◆ EXERCISE OBJECTIVE ◆
Return only the lines running from the top of the entries to the line with "Task: Click the /shapeshft3rs username pill", inclusive, exactly as written.

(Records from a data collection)
--- START ---

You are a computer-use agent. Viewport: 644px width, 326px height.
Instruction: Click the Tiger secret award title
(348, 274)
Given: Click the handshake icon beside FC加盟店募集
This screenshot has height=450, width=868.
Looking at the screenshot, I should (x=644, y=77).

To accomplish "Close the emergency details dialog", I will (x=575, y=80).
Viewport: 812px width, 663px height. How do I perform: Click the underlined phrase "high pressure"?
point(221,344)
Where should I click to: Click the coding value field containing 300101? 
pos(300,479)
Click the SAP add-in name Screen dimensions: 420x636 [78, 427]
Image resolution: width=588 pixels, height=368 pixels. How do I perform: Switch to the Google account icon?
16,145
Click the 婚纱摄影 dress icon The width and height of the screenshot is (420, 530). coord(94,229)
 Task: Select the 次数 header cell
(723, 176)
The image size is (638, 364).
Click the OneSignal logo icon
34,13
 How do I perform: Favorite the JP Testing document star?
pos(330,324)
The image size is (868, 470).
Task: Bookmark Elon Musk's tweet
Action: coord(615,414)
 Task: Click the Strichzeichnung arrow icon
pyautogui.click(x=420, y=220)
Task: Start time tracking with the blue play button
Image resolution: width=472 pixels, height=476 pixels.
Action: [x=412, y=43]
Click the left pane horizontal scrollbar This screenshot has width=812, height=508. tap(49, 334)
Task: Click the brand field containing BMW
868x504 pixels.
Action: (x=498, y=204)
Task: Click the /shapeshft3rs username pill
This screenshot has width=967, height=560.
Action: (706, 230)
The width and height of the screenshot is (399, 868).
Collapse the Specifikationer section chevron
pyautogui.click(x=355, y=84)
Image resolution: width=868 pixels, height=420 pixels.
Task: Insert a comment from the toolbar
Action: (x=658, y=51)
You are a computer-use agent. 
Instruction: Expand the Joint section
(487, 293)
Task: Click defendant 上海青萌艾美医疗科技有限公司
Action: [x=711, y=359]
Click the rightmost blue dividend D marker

--- END ---

◆ PROBLEM SOLUTION ◆
You are a computer-use agent. Viewport: 644px width, 326px height.
Instruction: Click the Tiger secret award title
(348, 274)
Given: Click the handshake icon beside FC加盟店募集
This screenshot has height=450, width=868.
Looking at the screenshot, I should (x=644, y=77).

To accomplish "Close the emergency details dialog", I will (x=575, y=80).
Viewport: 812px width, 663px height. How do I perform: Click the underlined phrase "high pressure"?
point(221,344)
Where should I click to: Click the coding value field containing 300101? 
pos(300,479)
Click the SAP add-in name Screen dimensions: 420x636 [78, 427]
Image resolution: width=588 pixels, height=368 pixels. How do I perform: Switch to the Google account icon?
16,145
Click the 婚纱摄影 dress icon The width and height of the screenshot is (420, 530). coord(94,229)
 Task: Select the 次数 header cell
(723, 176)
The image size is (638, 364).
Click the OneSignal logo icon
34,13
 How do I perform: Favorite the JP Testing document star?
pos(330,324)
The image size is (868, 470).
Task: Bookmark Elon Musk's tweet
Action: coord(615,414)
 Task: Click the Strichzeichnung arrow icon
pyautogui.click(x=420, y=220)
Task: Start time tracking with the blue play button
Image resolution: width=472 pixels, height=476 pixels.
Action: [x=412, y=43]
Click the left pane horizontal scrollbar This screenshot has width=812, height=508. tap(49, 334)
Task: Click the brand field containing BMW
868x504 pixels.
Action: (x=498, y=204)
Task: Click the /shapeshft3rs username pill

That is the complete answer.